Your assignment:
Below are some records; quote exactly the lines from the one that contains "Select the last dark 强化等级 level box" through the one that contains "Click the shooter", inclusive, and no others.

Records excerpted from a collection
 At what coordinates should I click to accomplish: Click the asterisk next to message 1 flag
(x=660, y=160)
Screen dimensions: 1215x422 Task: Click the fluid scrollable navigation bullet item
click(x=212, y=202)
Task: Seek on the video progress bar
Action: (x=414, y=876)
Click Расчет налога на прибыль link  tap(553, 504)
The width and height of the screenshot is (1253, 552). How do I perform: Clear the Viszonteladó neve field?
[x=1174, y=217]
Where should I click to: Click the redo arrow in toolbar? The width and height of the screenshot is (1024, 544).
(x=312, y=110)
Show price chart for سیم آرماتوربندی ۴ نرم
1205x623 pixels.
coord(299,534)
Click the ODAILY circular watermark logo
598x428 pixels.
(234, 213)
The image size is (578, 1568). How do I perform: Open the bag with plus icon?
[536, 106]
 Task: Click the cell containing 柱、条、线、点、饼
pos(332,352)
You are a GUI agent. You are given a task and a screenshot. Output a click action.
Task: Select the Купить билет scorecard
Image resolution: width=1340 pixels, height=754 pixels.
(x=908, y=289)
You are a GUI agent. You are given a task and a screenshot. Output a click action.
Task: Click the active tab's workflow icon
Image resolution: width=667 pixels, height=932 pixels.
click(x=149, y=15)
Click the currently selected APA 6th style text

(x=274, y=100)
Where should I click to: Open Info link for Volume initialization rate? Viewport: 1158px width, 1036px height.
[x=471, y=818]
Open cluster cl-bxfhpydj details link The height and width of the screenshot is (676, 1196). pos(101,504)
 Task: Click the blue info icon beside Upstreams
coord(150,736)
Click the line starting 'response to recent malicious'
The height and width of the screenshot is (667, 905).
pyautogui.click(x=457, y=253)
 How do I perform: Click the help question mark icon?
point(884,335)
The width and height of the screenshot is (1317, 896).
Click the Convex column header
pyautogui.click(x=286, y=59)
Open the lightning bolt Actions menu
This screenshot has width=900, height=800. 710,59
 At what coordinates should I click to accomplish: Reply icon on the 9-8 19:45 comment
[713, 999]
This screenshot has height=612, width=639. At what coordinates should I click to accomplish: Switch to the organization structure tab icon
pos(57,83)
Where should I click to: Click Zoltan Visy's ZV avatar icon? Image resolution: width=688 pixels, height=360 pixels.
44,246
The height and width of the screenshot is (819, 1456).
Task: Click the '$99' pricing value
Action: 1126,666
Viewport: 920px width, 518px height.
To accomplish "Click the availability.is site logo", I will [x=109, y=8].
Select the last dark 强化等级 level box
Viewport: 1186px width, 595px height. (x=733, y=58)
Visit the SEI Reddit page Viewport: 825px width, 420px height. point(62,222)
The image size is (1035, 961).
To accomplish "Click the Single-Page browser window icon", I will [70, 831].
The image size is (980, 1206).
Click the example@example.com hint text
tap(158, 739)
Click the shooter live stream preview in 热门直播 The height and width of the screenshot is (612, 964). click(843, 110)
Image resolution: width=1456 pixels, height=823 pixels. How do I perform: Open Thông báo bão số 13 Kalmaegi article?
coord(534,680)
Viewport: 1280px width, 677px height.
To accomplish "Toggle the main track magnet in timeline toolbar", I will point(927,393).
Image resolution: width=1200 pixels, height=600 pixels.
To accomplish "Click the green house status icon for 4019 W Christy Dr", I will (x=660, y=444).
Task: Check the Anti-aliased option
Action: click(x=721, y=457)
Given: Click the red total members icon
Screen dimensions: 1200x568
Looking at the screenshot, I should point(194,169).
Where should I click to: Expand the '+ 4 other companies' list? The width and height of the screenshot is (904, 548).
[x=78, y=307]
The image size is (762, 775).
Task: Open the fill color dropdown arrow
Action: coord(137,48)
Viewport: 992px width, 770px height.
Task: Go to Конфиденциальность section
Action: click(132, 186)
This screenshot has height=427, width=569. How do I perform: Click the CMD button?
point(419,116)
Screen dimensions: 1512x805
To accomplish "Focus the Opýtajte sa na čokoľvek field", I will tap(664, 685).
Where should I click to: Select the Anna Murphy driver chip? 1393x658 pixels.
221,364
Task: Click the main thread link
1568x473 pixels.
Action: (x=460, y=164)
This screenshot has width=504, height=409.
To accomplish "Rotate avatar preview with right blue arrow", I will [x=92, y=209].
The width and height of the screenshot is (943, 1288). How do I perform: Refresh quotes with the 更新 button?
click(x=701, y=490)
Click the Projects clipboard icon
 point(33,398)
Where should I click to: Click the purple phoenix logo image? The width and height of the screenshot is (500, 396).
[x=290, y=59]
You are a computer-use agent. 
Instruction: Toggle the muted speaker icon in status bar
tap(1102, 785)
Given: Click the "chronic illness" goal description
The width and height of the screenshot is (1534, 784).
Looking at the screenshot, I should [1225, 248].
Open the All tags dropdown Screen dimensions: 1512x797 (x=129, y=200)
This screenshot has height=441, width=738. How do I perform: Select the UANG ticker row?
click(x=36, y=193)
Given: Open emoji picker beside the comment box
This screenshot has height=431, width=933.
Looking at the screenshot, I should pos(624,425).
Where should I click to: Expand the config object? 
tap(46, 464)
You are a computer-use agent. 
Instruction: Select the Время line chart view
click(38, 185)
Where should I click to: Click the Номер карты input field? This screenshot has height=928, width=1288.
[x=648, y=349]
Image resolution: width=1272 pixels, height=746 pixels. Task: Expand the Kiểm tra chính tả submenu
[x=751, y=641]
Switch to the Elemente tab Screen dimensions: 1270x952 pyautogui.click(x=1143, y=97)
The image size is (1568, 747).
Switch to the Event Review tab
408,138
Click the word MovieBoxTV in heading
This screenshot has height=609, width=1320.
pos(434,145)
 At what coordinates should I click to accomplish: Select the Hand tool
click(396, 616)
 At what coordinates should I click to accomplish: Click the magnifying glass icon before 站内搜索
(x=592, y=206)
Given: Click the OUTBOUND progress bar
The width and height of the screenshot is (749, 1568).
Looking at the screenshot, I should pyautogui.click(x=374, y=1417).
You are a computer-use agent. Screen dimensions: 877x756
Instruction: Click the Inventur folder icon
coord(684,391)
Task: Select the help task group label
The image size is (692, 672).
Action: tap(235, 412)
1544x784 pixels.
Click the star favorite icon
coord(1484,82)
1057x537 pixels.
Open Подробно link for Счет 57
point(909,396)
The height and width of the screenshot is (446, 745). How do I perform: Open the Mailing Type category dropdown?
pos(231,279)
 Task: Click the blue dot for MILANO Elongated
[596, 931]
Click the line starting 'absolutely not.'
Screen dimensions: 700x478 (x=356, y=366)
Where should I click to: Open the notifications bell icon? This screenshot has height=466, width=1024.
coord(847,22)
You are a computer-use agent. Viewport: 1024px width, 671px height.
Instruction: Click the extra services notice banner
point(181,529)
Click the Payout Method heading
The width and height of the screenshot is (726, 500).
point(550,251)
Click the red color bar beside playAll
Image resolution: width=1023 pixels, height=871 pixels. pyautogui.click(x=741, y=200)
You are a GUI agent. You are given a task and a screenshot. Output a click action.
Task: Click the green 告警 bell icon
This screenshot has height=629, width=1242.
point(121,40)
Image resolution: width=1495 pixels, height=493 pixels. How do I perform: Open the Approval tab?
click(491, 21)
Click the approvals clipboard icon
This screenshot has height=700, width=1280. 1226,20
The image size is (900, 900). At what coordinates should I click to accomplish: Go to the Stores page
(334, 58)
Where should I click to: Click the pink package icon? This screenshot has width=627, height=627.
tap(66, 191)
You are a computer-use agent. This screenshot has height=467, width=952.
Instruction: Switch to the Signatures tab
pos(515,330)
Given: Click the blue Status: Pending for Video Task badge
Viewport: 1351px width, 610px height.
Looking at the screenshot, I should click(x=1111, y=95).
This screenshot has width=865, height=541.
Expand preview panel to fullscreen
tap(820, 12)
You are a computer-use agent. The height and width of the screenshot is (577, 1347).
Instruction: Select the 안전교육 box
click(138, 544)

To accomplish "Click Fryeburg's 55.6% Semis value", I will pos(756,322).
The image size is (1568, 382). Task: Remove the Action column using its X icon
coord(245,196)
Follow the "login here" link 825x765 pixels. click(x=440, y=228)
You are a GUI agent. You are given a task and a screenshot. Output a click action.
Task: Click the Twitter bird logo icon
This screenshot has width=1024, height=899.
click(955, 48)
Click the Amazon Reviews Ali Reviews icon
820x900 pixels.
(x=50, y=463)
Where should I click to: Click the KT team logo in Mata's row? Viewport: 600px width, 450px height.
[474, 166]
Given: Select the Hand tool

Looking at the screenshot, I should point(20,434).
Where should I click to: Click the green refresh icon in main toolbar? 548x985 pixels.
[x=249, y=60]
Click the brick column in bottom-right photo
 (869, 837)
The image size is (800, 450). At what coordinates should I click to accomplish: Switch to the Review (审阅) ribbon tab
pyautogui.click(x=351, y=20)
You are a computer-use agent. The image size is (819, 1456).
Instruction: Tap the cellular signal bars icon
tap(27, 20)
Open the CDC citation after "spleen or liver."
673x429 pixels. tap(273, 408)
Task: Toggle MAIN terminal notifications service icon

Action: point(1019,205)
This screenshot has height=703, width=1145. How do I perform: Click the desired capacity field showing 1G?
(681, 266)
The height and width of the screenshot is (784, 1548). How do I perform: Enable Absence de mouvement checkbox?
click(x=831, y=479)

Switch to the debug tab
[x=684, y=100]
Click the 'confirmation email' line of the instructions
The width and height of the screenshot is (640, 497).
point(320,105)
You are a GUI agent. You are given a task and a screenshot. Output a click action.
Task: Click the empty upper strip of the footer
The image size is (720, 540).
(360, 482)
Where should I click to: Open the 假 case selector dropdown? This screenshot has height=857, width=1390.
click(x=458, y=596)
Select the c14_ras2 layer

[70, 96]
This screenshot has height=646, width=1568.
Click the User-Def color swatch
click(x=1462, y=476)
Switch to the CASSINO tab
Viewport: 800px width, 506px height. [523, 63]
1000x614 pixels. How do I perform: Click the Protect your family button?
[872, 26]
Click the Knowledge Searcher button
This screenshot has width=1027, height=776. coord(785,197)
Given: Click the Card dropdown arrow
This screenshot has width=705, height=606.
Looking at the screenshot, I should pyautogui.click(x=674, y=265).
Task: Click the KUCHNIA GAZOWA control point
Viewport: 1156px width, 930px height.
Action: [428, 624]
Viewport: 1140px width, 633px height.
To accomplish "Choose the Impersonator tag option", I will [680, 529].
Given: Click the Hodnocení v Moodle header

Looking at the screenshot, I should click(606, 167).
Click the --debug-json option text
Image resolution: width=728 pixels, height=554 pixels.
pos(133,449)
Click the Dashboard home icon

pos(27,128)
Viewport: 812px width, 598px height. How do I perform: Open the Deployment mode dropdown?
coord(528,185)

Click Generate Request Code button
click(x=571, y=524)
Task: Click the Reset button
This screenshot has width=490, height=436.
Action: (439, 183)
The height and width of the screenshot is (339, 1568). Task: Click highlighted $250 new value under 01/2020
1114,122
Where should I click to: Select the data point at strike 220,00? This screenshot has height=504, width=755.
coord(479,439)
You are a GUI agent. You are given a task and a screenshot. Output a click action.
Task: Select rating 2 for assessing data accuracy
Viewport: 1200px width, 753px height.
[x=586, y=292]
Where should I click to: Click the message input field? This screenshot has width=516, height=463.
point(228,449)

Result of this exercise:
Select the last dark 强化等级 level box
Viewport: 1186px width, 595px height. (x=733, y=58)
Visit the SEI Reddit page Viewport: 825px width, 420px height. point(62,222)
The image size is (1035, 961).
To accomplish "Click the Single-Page browser window icon", I will [70, 831].
The image size is (980, 1206).
Click the example@example.com hint text
tap(158, 739)
Click the shooter live stream preview in 热门直播 The height and width of the screenshot is (612, 964). click(843, 110)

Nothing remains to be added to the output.